CILVR seminar: Simple and effective discrete diffusion language models

Speaker: Prof. Volodymyr Kuleshov, Cornell Tech

Location: 60 Fifth Avenue, Room 7th floor open space

Date: Wednesday, January 29, 2025

While diffusion generative models excel at high-quality image generation, prior work reports a significant performance gap between diffusion and autoregressive (AR) methods on discrete data such as text or biological sequences. Our work takes steps towards closing this gap via a simple and effective framework for discrete diffusion. This framework is simple to understand—it optimizes a mixture of denoising (e.g., masking) losses—and can be seen as endowing BERT-like models with principled samplers and variational estimators of log-likelihood. Crucially, our algorithms are not constrained to generate data sequentially, and therefore have the potential to improve long-term planning, controllable generation, and sampling speed.
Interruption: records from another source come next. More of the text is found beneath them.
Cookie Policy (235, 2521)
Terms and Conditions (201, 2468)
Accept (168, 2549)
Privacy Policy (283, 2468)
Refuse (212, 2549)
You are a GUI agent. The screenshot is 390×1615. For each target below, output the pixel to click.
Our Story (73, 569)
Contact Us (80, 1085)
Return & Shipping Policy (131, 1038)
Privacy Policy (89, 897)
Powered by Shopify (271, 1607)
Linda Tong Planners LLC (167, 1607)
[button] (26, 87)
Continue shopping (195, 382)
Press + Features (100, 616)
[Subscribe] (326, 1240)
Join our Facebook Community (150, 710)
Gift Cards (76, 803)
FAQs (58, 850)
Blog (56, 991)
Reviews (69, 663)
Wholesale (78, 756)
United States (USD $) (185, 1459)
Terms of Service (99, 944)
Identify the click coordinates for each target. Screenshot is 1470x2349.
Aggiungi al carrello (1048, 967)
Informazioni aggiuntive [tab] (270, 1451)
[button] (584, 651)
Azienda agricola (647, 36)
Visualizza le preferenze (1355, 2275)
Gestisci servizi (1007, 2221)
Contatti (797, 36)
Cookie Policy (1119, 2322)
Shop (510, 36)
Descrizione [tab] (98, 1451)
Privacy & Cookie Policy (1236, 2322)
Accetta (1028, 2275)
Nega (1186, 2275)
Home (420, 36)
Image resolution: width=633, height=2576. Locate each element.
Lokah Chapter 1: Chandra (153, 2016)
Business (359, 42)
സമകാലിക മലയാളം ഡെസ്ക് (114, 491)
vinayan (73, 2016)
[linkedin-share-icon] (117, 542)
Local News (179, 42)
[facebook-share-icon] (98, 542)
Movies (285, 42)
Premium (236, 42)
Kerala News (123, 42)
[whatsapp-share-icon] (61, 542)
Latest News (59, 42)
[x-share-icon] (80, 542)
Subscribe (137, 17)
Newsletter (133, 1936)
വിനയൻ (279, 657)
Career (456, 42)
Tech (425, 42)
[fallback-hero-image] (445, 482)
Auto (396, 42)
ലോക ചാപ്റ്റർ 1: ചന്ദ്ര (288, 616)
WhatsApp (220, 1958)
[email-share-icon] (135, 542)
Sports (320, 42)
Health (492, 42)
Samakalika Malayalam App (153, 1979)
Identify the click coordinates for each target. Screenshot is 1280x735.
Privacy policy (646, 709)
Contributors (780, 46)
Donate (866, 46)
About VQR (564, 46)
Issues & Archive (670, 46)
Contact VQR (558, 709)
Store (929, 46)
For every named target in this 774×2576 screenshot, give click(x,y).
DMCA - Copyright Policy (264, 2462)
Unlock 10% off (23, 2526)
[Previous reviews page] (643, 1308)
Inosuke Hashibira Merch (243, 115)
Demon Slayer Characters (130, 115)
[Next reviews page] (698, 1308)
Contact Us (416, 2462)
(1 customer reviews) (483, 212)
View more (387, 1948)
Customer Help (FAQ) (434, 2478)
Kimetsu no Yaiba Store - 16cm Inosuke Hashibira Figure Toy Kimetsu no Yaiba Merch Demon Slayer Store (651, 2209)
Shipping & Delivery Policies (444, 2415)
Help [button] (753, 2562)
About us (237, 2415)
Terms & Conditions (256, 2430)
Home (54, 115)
In the context of language modeling, our framework yields masked diffusion language models (MDLMs), which achieve a new state-of-the-art among diffusion models, and approach AR quality. Combined with novel extensions of classifier-free and classifier-based guidance mechanisms, these algorithms are also significantly more controllable than AR models. Discrete diffusion extends beyond language to science, where it forms the basis of a new generation of DNA foundation models that set a new state of the art in genome annotation. Discrete diffusion holds the promise to advance generative modeling and its applications in language understanding and scientific discovery.